- July 7, 2020
- Posted by: Saddle Point
- Category: Planning and Optimization, Supply Chain Analytics, Supply Chain Digitization
Athena, the amazing, loved mathematics. She was good with numbers. That’s why her friends fondly called her ‘The Amazing Athena’.
Athena had recently joined a large FMCG company to head the finance function. She was very happy to have got this opportunity. The company had a big product portfolio, had a bunch of star products and enjoyed very good brand equity in the market.
However, within a few weeks she was in for a rude shock. The company was a virtual sucker of working capital. With every product launch, her calls to the bankers increased. With so many good brands under it, the company had become complacent with managing inventory. On an average it was sitting on 45 days to 60 days of CFA inventory which locked up huge amount of working capital. With so much of capital locked up in inventory, she could still hear stories of late night firefighting for express shipments and cross shipments of goods from her good friend and colleague Arthur. Arthur headed the logistics function and she and Arthur bonded over Scuba diving. They regularly exchanged notes on the best locations and the best season for pursuing their passion.
Athena knew that her problems of mounting working capital costs and inventory write-off costs are invariably linked to the express shipments and cross shipments that Arthur was dealing with. In a spillover of one of their note sharing sessions, Athena and Arthur hunkered down to dissect the numbers to see where the issue was.
The company had a planning team that ran basic mathematical models in spreadsheets for calculating the demand variation and supply lead time variation over the historical horizon. These variations were then used to calculate the inventory levels. Since, it was a time consuming and resource intensive process, these numbers were therefore calculated at the beginning of every financial year and were maintained at the same level for the entire year.
Arthur explained that the variability calculated this way is not correct and it should be based on the variation that they see from the forecasted numbers. He also explained that since the variability are different for different Product~CFA and Product~MWH combination, it should be calculated at that granular level. Moreover, because of the inherent variability in demand because of product cannibalization or launch of similar products from the competitor’s portfolio etc, freezing the numbers for the entire year was not logical. Deep down he also knew that doing all these improvements in spreadsheet based planning was not practically feasible.
Arthur and Athena decided to engage a supply chain planning and optimization company to do a detailed study on rationalization of inventory and the potential reduction in working capital. The optimization company helped them determine their planned vs actual SLA, ran multiple scenarios with different data sets, generated the optimal inventory levels at the end location and then used Multi Echelon Simulation to generate the optimal inventory level at various nodes of the network.

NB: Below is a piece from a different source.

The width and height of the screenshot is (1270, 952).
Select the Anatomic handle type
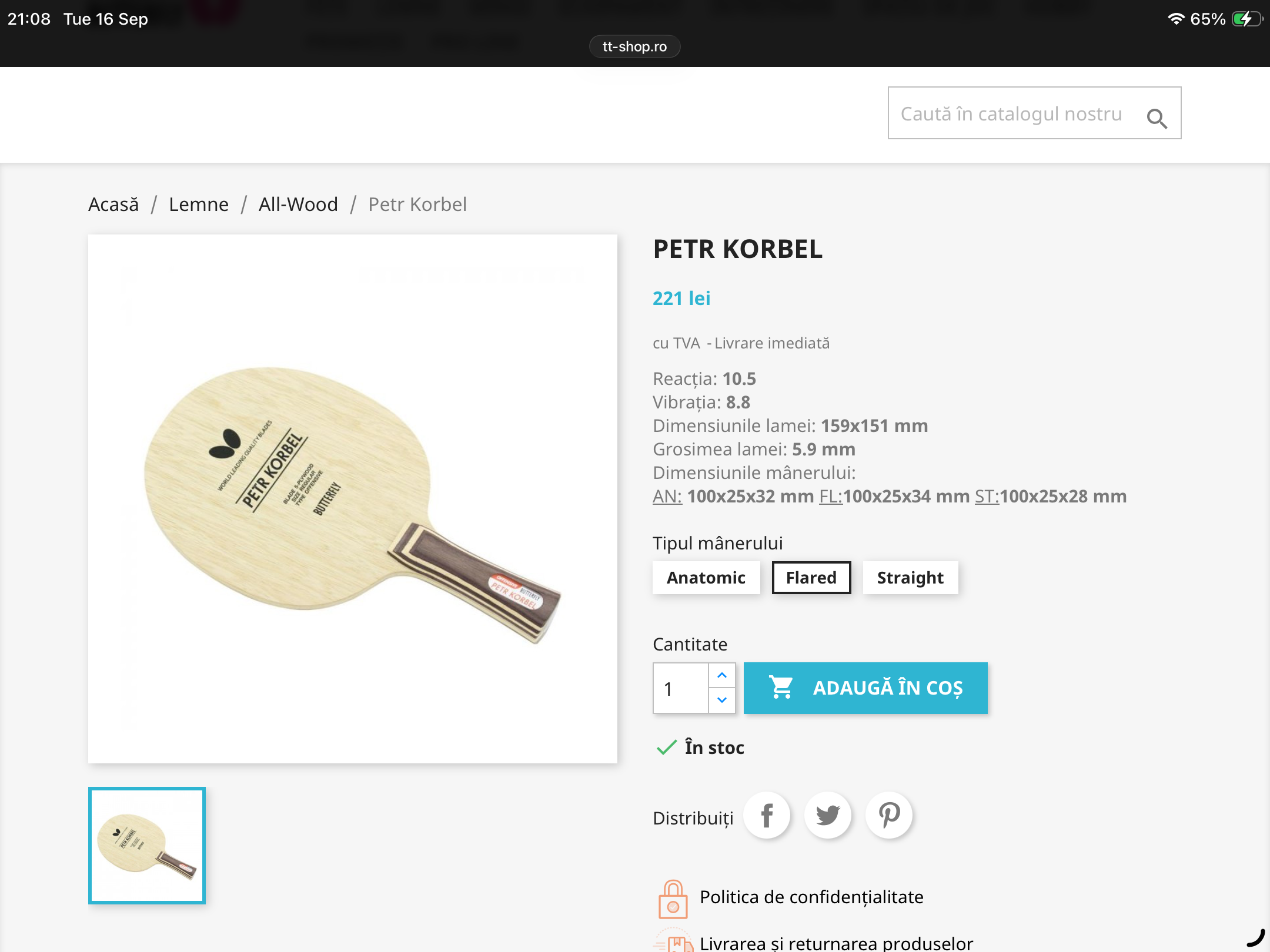706,578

After opting for an SLA of 99% also, they were pleasantly surprised to notice a drop of total inventory by 26%. It dropped more for some product location combinations and for some the drop was less. 26% inventory reduction, was however a significant number and had the potential to end their working capital woes overnight. When they compared the demand patterns over the year, they also realized that the inventory numbers are very much in line with the recent demand numbers as inherently the algorithms were set to give more weightage to the latest data. This was a very important observation as the old logic used one year old data to calculate inventory targets for products that were showing drastically different consumption patterns in the recent months. Arthur felt that in the VUCA world, one year old data is practically stale.
Armed with the new numbers, Arthur started pushing for the new safety stock levels in a phased manner. With service levels staying at 99%, the inventory levels started dropping. The number of express shipments also reduced drastically as each product location carried the right inventory numbers to take care of disruptions. This success created its own positive spiral and the new targets were soon rolled out to all locations.
Arthur and Athena were duly recognized by the company and were soon planning for their scuba diving vacation with their hefty year end special bonus.